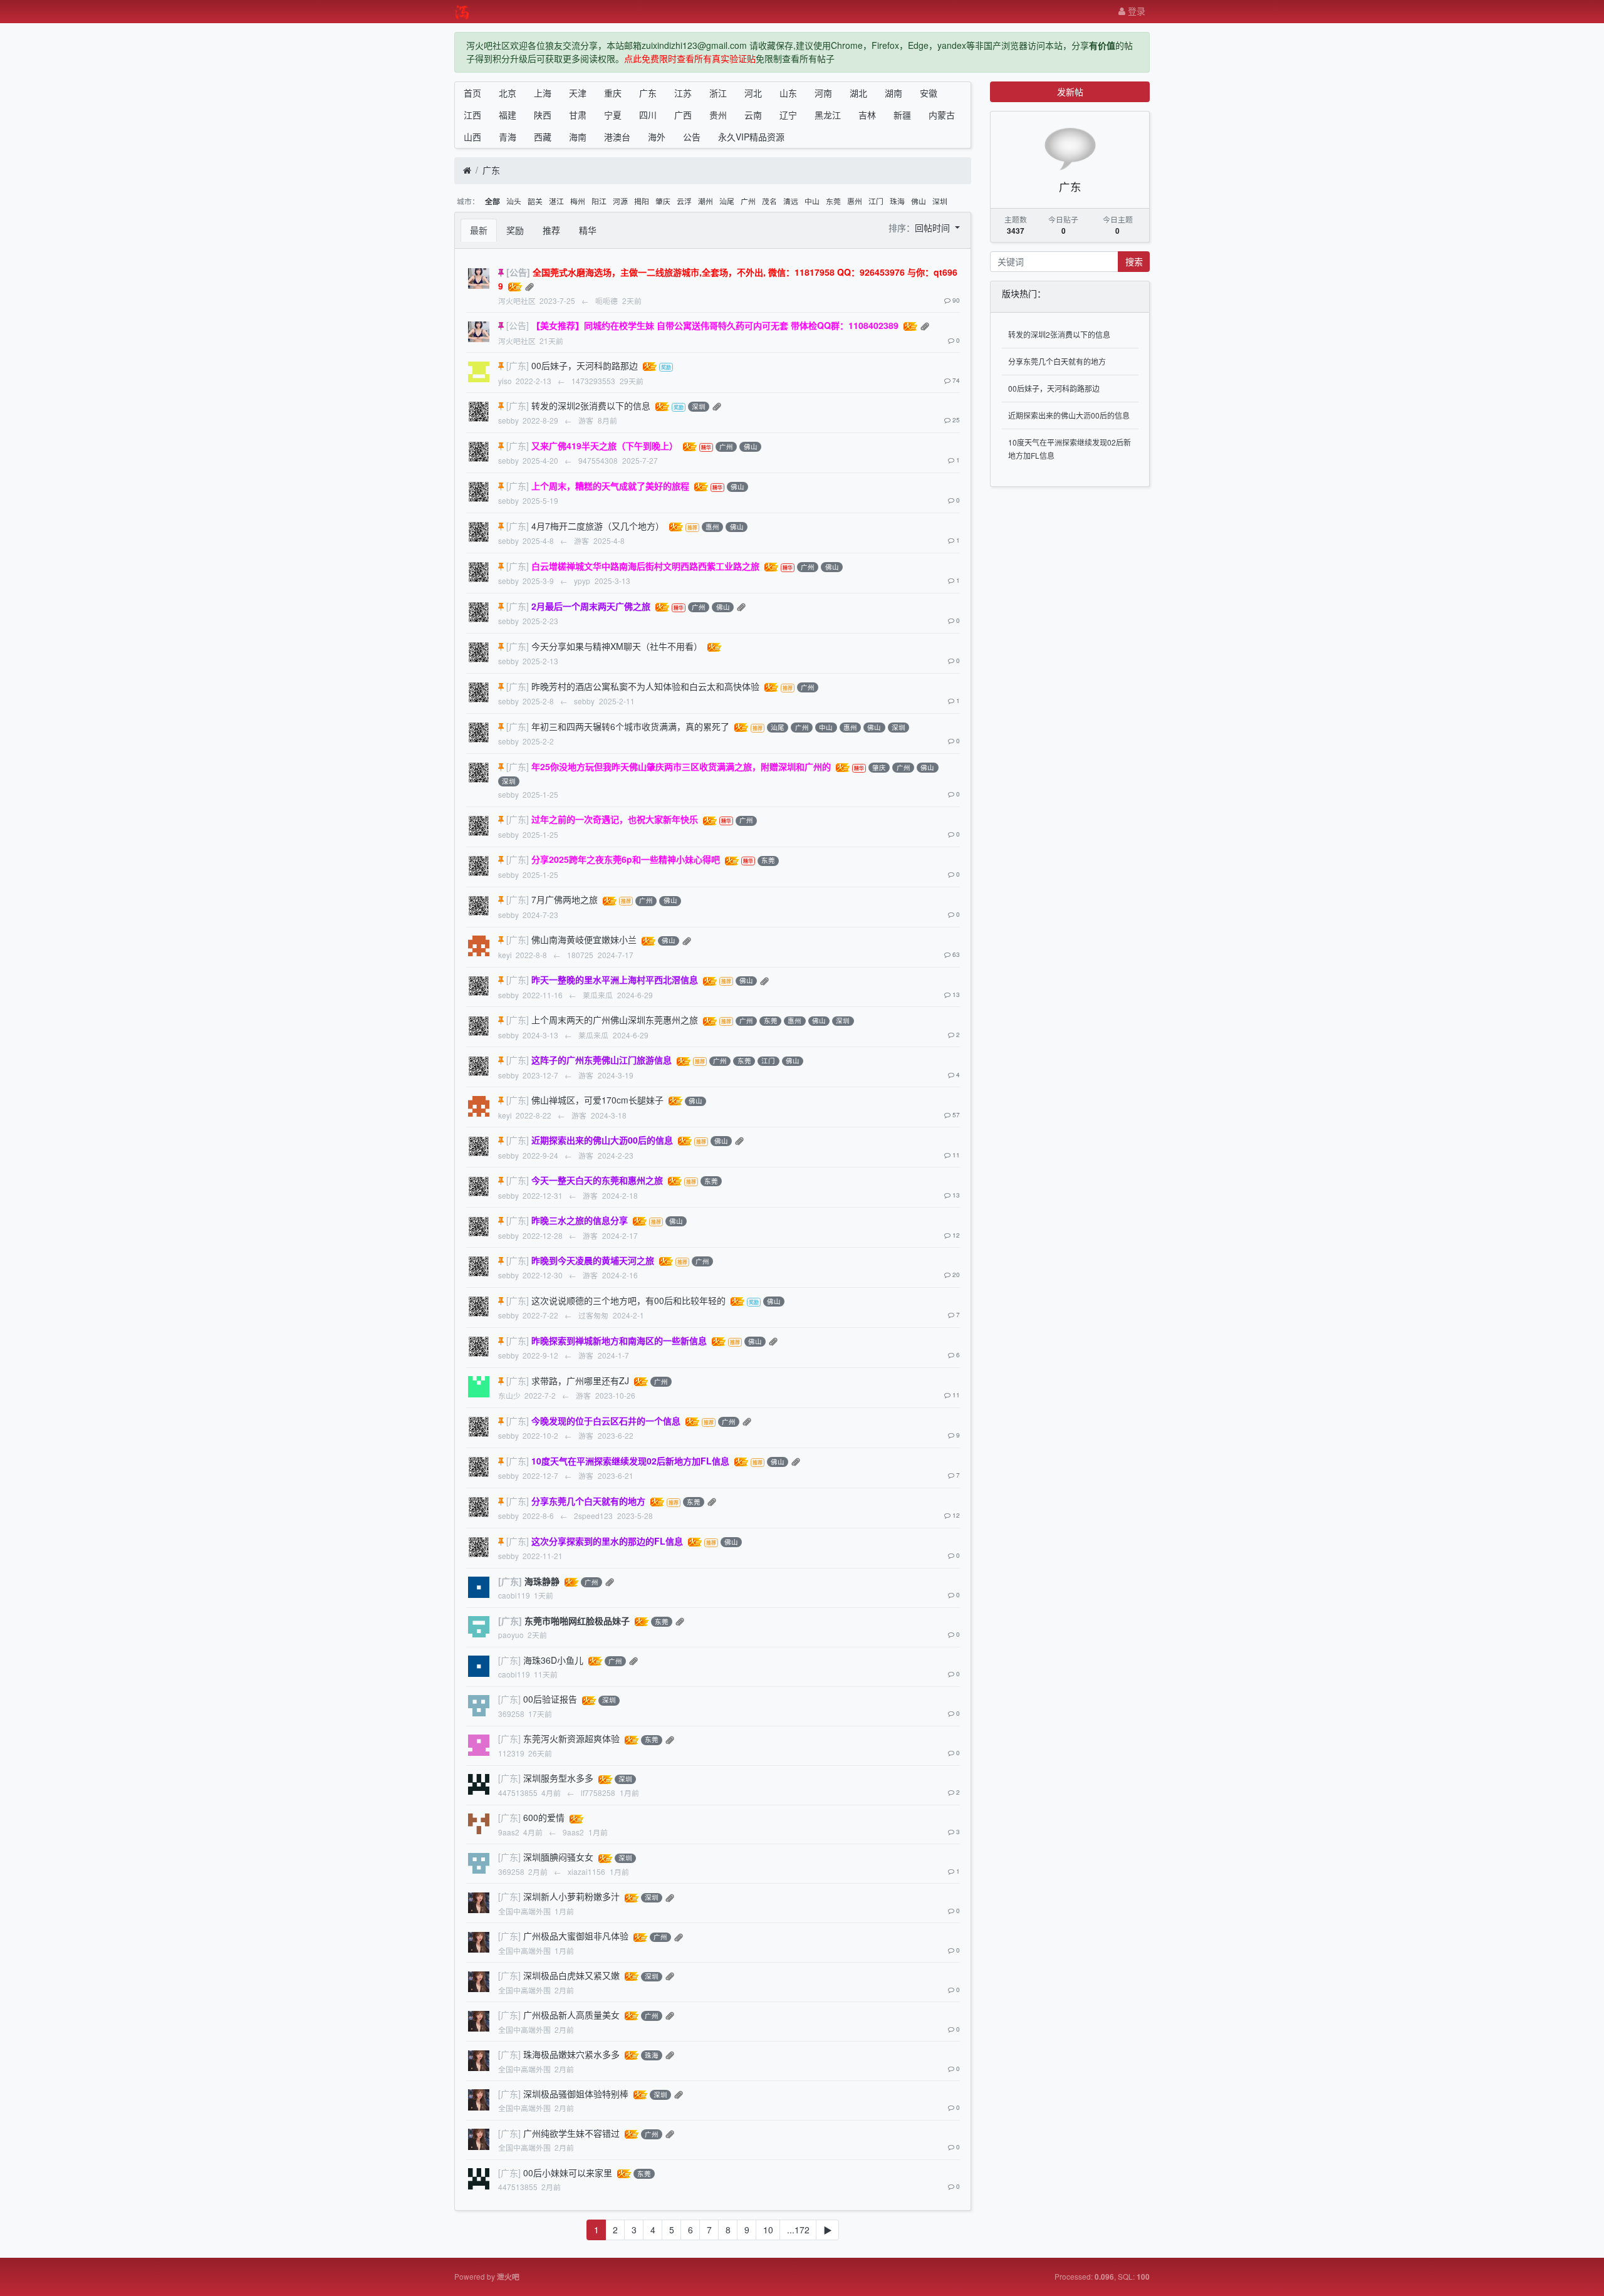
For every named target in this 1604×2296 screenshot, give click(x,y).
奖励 (515, 230)
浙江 (718, 92)
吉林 (867, 114)
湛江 (556, 201)
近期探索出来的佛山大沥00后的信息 (1069, 415)
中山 (812, 201)
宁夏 (613, 114)
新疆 (902, 114)
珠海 (897, 201)
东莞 (833, 201)
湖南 (893, 92)
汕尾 (726, 201)
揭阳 (641, 201)
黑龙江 (828, 114)
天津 (577, 92)
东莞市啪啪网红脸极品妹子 (577, 1620)
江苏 (683, 92)
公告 (691, 136)
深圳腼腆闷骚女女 (558, 1856)
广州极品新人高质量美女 (571, 2014)
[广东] (517, 365)
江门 (875, 201)
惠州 (854, 201)
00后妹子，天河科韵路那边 (584, 365)
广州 (748, 201)
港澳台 (617, 136)
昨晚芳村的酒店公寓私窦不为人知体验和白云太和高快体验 (645, 686)
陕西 (542, 114)
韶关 (535, 201)
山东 (788, 92)
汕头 (513, 201)
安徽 (928, 92)
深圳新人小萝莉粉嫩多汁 (571, 1896)
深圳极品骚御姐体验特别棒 (575, 2093)
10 (768, 2229)
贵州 (718, 114)
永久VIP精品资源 (751, 136)
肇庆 (662, 201)
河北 (753, 92)
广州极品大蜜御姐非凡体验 (575, 1935)
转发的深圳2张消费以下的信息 (590, 405)
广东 (648, 92)
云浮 (684, 201)
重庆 (613, 92)
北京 (507, 92)
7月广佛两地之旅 (564, 899)
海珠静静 (542, 1581)
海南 (577, 136)
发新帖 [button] (1070, 91)
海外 (656, 136)
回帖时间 (933, 227)
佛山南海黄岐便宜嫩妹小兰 (584, 939)
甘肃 (577, 114)
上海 (542, 92)
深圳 (939, 201)
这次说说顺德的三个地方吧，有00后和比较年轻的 (628, 1300)
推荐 (551, 230)
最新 (478, 230)
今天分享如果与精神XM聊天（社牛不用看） (616, 646)
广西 (683, 114)
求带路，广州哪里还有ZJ (580, 1380)
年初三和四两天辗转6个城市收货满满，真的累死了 (630, 726)
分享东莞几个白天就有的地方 (1057, 361)
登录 (1135, 10)
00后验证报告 (550, 1699)
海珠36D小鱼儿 (553, 1660)
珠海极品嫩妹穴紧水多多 (571, 2054)
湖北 (858, 92)
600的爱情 (544, 1817)
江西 (472, 114)
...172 (798, 2229)
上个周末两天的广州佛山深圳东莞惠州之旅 (614, 1019)
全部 (492, 201)
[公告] (518, 272)
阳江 (599, 201)
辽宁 (788, 114)
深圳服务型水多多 (558, 1778)
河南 (823, 92)
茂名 (769, 201)
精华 (587, 230)
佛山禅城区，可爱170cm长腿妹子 (597, 1099)
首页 (472, 92)
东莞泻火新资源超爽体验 (571, 1738)
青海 (507, 136)
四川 (648, 114)
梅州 (577, 201)
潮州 (705, 201)
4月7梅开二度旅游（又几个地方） (597, 525)
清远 (790, 201)
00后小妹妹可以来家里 (567, 2172)
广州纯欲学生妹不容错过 (571, 2133)
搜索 (1134, 261)
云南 (753, 114)
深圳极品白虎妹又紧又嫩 (571, 1975)
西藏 (542, 136)
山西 (472, 136)
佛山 (918, 201)
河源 (620, 201)
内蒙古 (942, 114)
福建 (507, 114)
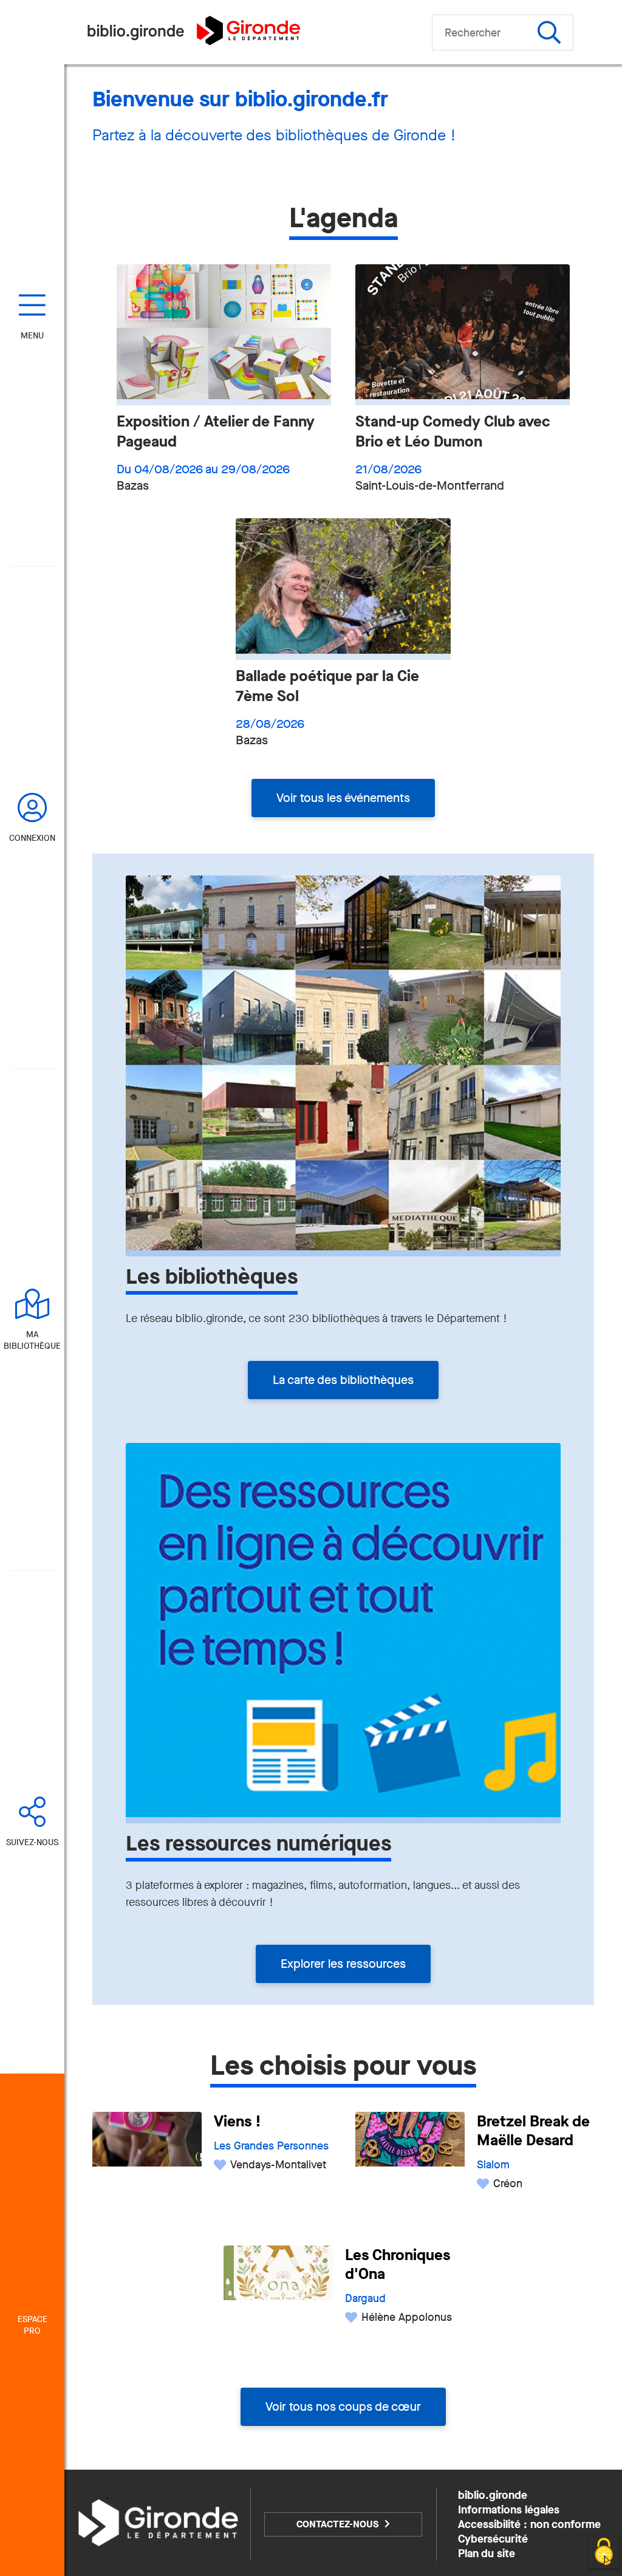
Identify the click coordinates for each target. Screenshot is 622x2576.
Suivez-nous (32, 1842)
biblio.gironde (492, 2495)
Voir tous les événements (343, 798)
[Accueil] (193, 42)
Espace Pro (32, 2325)
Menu (32, 335)
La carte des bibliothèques (343, 1380)
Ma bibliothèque (32, 1340)
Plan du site (486, 2553)
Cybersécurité (493, 2539)
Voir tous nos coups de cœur (343, 2407)
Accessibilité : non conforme (529, 2524)
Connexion (32, 838)
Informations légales (508, 2509)
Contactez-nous (337, 2524)
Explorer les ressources (343, 1964)
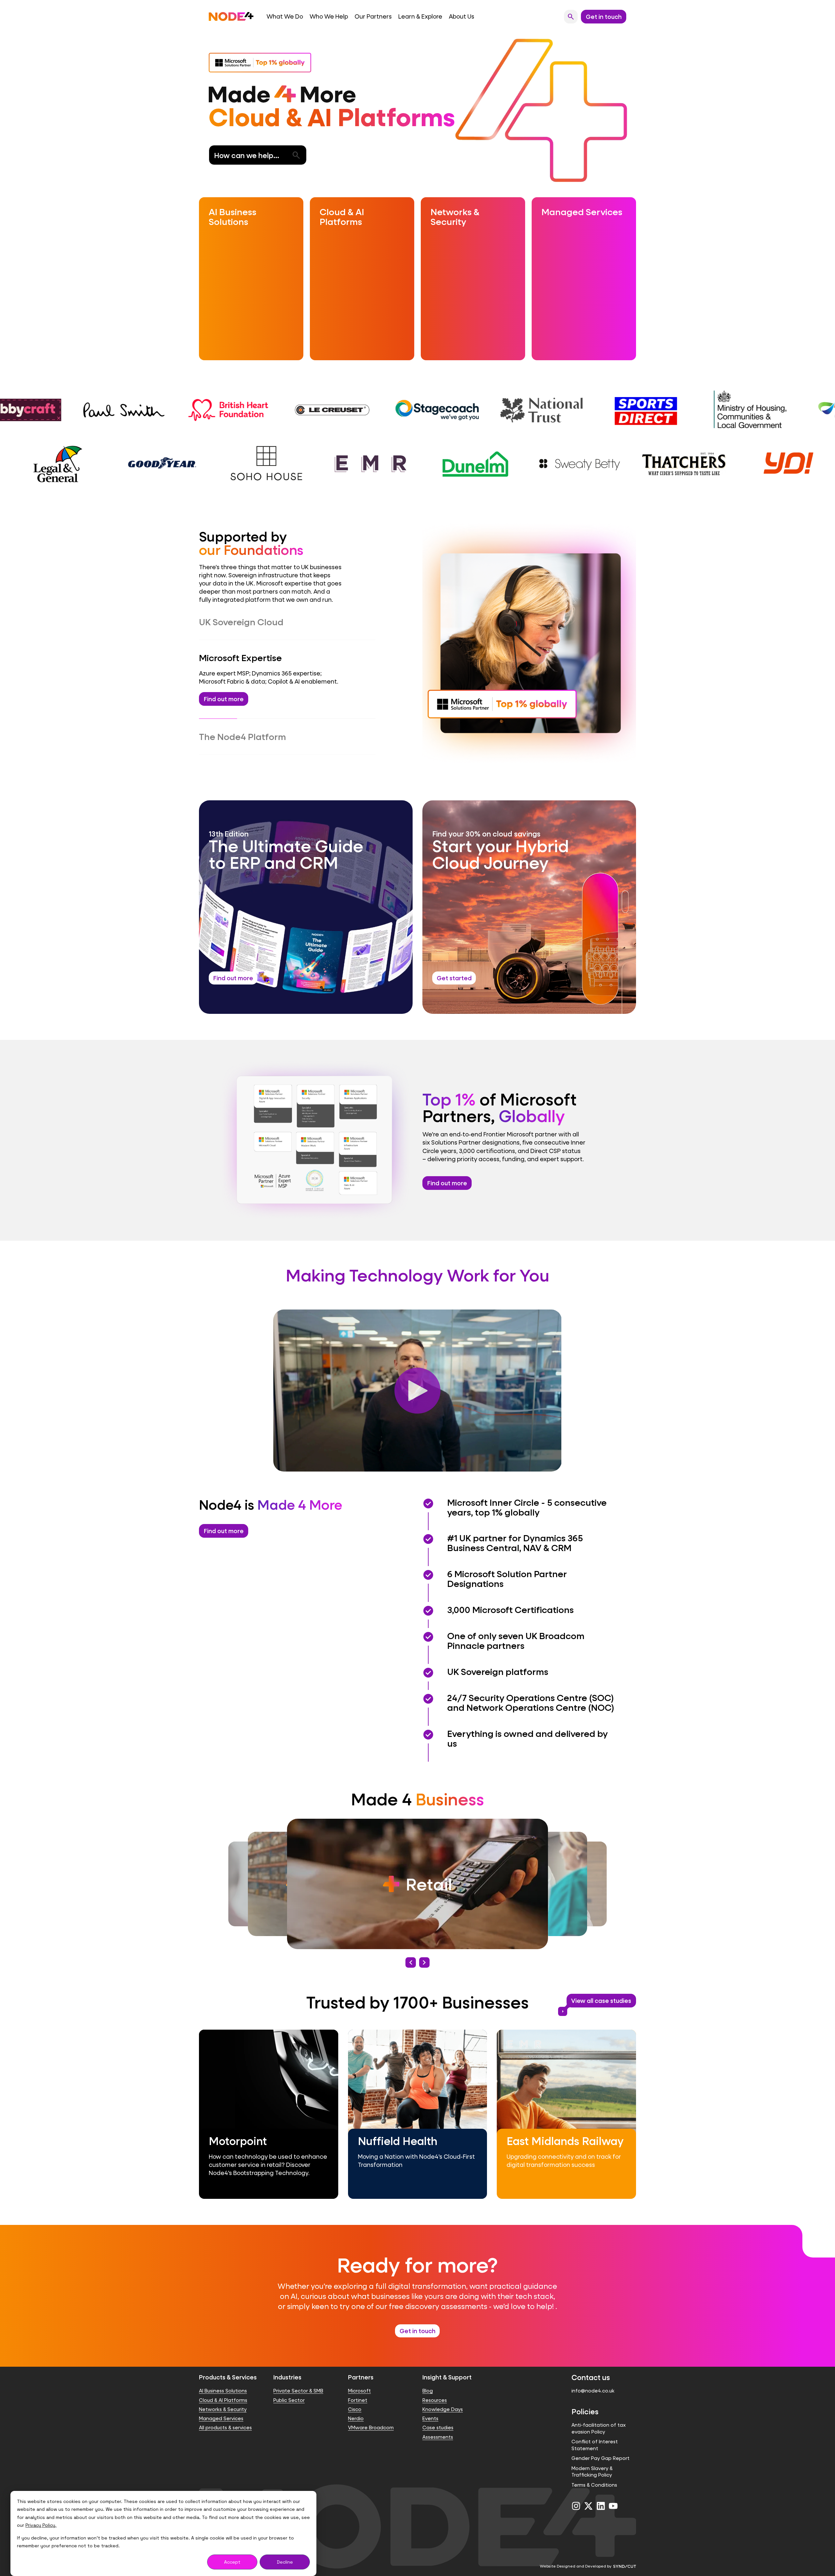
• • •
Aim of the task: A verbatim copy of every entry is wanted; the pictures stay out of it.

Result:
For every named target in this 1604×2296 screenshot, give click(x,y).
奖励 (515, 230)
浙江 (718, 92)
吉林 (867, 114)
湛江 (556, 201)
近期探索出来的佛山大沥00后的信息 (1069, 415)
中山 (812, 201)
宁夏 (613, 114)
新疆 (902, 114)
珠海 (897, 201)
东莞 (833, 201)
湖南 (893, 92)
汕尾 (726, 201)
揭阳 (641, 201)
黑龙江 (828, 114)
天津 (577, 92)
东莞市啪啪网红脸极品妹子 (577, 1620)
江苏 (683, 92)
公告 (691, 136)
深圳腼腆闷骚女女 (558, 1856)
广州极品新人高质量美女 (571, 2014)
[广东] (517, 365)
江门 (875, 201)
惠州 (854, 201)
00后妹子，天河科韵路那边 (584, 365)
广州 (748, 201)
港澳台 (617, 136)
昨晚芳村的酒店公寓私窦不为人知体验和白云太和高快体验 (645, 686)
陕西 (542, 114)
韶关 (535, 201)
山东 (788, 92)
汕头 (513, 201)
安徽 (928, 92)
深圳新人小萝莉粉嫩多汁 (571, 1896)
深圳极品骚御姐体验特别棒 (575, 2093)
10 (768, 2229)
贵州 (718, 114)
永久VIP精品资源 (751, 136)
肇庆 (662, 201)
河北 (753, 92)
广州极品大蜜御姐非凡体验 (575, 1935)
转发的深圳2张消费以下的信息 (590, 405)
广东 (648, 92)
云浮 (684, 201)
重庆 (613, 92)
北京 (507, 92)
7月广佛两地之旅 (564, 899)
海珠静静 (542, 1581)
海南 (577, 136)
发新帖 [button] (1070, 91)
海外 (656, 136)
回帖时间 (933, 227)
佛山南海黄岐便宜嫩妹小兰 (584, 939)
甘肃 (577, 114)
上海 (542, 92)
深圳 (939, 201)
这次说说顺德的三个地方吧，有00后和比较年轻的 (628, 1300)
推荐 (551, 230)
最新 (478, 230)
今天分享如果与精神XM聊天（社牛不用看） (616, 646)
广西 (683, 114)
求带路，广州哪里还有ZJ (580, 1380)
年初三和四两天辗转6个城市收货满满，真的累死了 (630, 726)
分享东莞几个白天就有的地方 (1057, 361)
登录 (1135, 10)
00后验证报告 (550, 1699)
海珠36D小鱼儿 (553, 1660)
珠海极品嫩妹穴紧水多多 (571, 2054)
湖北 (858, 92)
600的爱情 (544, 1817)
江西 (472, 114)
...172 (798, 2229)
上个周末两天的广州佛山深圳东莞惠州之旅 (614, 1019)
全部 (492, 201)
[公告] (518, 272)
阳江 (599, 201)
辽宁 (788, 114)
深圳服务型水多多 (558, 1778)
河南 (823, 92)
茂名 (769, 201)
精华 (587, 230)
佛山禅城区，可爱170cm长腿妹子 (597, 1099)
首页 (472, 92)
东莞泻火新资源超爽体验 (571, 1738)
青海 (507, 136)
四川 (648, 114)
梅州 (577, 201)
潮州 (705, 201)
4月7梅开二度旅游（又几个地方） (597, 525)
清远 (790, 201)
00后小妹妹可以来家里 (567, 2172)
广州纯欲学生妹不容错过 (571, 2133)
搜索 (1134, 261)
云南 (753, 114)
深圳极品白虎妹又紧又嫩 (571, 1975)
西藏 (542, 136)
山西 (472, 136)
佛山 (918, 201)
河源 (620, 201)
内蒙古 (942, 114)
福建 (507, 114)
Identify the click coordinates for each target. Screenshot is 622x2576.
Suivez-nous (32, 1842)
biblio.gironde (492, 2495)
Voir tous les événements (343, 798)
[Accueil] (193, 42)
Espace Pro (32, 2325)
Menu (32, 335)
La carte des bibliothèques (343, 1380)
Ma bibliothèque (32, 1340)
Plan du site (486, 2553)
Cybersécurité (493, 2539)
Voir tous nos coups de cœur (343, 2407)
Accessibilité : non conforme (529, 2524)
Connexion (32, 838)
Informations légales (508, 2509)
Contactez-nous (337, 2524)
Explorer les ressources (343, 1964)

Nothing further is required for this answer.